# How to find address and Vat no. of company



## johnd (20 Mar 2008)

my daughter lives in a rented flat ad recently had to get the heating repaired as the landlord was not contactable. The job was small but the receipt issued by the company concerned had no name or address on the page and no Vat Number although he charged Vat at the rate of 25% total.  
The landlord will not pay the bill unless she has a proper receipt om headed bill. What can she do?  We have the registered business number.

Many thanks


----------



## RonanC (20 Mar 2008)

a [broken link removed] will give you the name and registered address of the business. Type in the name and tick the box for Business Name.
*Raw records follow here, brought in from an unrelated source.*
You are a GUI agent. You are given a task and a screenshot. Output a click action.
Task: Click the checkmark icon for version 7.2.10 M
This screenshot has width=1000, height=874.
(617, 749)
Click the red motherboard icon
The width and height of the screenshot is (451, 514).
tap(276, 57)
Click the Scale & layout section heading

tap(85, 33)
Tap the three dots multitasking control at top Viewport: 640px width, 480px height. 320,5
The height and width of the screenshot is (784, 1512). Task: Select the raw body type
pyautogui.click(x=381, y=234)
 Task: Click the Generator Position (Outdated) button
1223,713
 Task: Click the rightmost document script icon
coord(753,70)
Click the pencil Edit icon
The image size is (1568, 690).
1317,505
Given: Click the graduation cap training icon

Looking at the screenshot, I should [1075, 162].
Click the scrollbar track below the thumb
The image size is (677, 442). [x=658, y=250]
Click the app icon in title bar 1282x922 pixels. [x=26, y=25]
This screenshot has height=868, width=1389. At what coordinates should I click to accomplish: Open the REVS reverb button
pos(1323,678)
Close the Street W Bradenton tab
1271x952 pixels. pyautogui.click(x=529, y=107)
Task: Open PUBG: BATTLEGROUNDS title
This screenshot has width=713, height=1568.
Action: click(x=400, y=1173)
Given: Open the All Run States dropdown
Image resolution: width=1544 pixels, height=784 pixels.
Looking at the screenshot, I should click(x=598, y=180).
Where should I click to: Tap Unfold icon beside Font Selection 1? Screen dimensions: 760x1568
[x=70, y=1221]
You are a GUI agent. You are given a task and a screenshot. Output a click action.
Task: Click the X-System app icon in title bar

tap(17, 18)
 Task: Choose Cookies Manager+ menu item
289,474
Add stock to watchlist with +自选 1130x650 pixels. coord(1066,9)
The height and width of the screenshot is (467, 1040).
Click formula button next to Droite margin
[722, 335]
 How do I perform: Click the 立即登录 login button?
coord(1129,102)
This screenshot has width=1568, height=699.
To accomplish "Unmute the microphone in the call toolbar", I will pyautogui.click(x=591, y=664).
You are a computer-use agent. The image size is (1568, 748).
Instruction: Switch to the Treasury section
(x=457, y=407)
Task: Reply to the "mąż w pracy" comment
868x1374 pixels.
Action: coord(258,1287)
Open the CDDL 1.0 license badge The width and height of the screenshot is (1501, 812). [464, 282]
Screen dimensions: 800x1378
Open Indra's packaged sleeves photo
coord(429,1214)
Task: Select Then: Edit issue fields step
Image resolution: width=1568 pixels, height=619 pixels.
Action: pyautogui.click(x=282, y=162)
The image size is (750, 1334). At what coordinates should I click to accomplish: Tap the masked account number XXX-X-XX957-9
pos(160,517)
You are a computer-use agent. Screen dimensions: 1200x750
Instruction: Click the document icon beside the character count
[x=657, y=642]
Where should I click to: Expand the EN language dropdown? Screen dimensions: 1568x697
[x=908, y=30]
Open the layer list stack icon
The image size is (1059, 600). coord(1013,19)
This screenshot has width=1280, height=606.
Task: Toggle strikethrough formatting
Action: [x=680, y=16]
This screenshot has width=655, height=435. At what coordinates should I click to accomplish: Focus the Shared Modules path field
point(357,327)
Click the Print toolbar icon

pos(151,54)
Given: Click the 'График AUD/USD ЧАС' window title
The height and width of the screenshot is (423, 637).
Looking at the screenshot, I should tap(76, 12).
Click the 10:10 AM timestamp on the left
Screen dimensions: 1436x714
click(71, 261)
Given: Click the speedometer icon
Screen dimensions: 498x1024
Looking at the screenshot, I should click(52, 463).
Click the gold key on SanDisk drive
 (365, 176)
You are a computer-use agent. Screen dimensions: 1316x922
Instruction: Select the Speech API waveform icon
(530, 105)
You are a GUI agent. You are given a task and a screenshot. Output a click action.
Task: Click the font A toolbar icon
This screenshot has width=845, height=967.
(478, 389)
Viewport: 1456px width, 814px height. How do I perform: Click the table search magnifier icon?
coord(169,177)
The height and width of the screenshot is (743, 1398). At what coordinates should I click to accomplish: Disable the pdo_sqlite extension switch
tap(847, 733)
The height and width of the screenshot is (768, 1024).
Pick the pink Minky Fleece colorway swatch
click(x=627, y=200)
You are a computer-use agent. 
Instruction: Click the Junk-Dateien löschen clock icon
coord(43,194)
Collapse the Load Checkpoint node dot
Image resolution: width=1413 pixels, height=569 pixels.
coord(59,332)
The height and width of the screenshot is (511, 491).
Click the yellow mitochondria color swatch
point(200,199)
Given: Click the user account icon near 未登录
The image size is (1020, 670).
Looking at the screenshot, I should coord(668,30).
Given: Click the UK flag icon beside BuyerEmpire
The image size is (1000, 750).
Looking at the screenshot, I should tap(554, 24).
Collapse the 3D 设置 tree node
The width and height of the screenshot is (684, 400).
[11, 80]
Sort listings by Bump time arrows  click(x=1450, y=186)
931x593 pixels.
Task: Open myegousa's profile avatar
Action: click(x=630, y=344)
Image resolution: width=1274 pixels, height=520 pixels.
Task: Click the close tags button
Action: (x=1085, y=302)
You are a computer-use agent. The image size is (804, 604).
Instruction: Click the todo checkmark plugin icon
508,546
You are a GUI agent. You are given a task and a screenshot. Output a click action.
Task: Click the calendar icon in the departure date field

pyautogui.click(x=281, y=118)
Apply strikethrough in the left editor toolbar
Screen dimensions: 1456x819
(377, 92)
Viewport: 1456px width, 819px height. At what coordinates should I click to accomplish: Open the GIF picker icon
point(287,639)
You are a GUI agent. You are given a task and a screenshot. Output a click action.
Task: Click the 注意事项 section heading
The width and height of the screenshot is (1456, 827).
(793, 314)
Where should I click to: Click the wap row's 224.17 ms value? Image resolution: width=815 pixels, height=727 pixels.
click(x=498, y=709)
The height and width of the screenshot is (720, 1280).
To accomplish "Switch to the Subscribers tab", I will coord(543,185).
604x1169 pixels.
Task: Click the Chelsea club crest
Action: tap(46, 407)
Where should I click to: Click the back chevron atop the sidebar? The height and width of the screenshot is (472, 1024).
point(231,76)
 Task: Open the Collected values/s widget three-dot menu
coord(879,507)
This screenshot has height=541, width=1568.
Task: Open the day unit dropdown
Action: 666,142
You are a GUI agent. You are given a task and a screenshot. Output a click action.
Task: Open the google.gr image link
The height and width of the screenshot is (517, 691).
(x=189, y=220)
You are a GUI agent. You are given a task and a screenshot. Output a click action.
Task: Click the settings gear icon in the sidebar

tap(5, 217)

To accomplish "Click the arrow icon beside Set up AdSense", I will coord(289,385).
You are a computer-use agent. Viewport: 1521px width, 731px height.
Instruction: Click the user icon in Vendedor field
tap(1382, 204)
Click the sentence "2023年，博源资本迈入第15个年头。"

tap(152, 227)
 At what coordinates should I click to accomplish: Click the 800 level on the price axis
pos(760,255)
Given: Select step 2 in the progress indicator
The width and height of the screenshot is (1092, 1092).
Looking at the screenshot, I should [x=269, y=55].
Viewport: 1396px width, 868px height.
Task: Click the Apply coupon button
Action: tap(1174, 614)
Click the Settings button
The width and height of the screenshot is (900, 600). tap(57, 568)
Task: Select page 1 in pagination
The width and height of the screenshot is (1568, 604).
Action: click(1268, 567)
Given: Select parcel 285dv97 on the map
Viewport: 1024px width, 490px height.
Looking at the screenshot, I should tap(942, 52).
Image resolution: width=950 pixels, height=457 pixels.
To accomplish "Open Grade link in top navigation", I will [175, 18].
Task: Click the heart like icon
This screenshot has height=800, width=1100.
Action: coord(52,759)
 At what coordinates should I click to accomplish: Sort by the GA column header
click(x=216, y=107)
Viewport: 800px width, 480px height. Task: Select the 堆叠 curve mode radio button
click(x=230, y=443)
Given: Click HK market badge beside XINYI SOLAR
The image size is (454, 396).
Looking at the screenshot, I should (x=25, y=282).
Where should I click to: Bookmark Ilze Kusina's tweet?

A phone call to Revenue - VAT section will tell you if they are registered for VAT. Has worked for me in the past.


----------



## jpd (20 Mar 2008)

Eh,  the range of possible VAT rates in Ireland are: exempt, zero, 13.5% and 21%. Sounds as if he isn't registered!


----------



## ubiquitous (20 Mar 2008)

Where did she find him in the first instance?


----------



## Complainer (21 Mar 2008)

Why not call the guy and ask for a proper receipt?


----------



## Technologist (28 Mar 2008)

jpd said:


> Eh,  the range of possible VAT rates in Ireland are: exempt, zero, 13.5% and 21%. Sounds as if he isn't registered!


Very likely. If VAT is charged, the trader's name, address and VAT number must be printed on the receipt/invoice. Also, the rate is normally 13.5% unless parts were more than 2/3rds of cost.


----------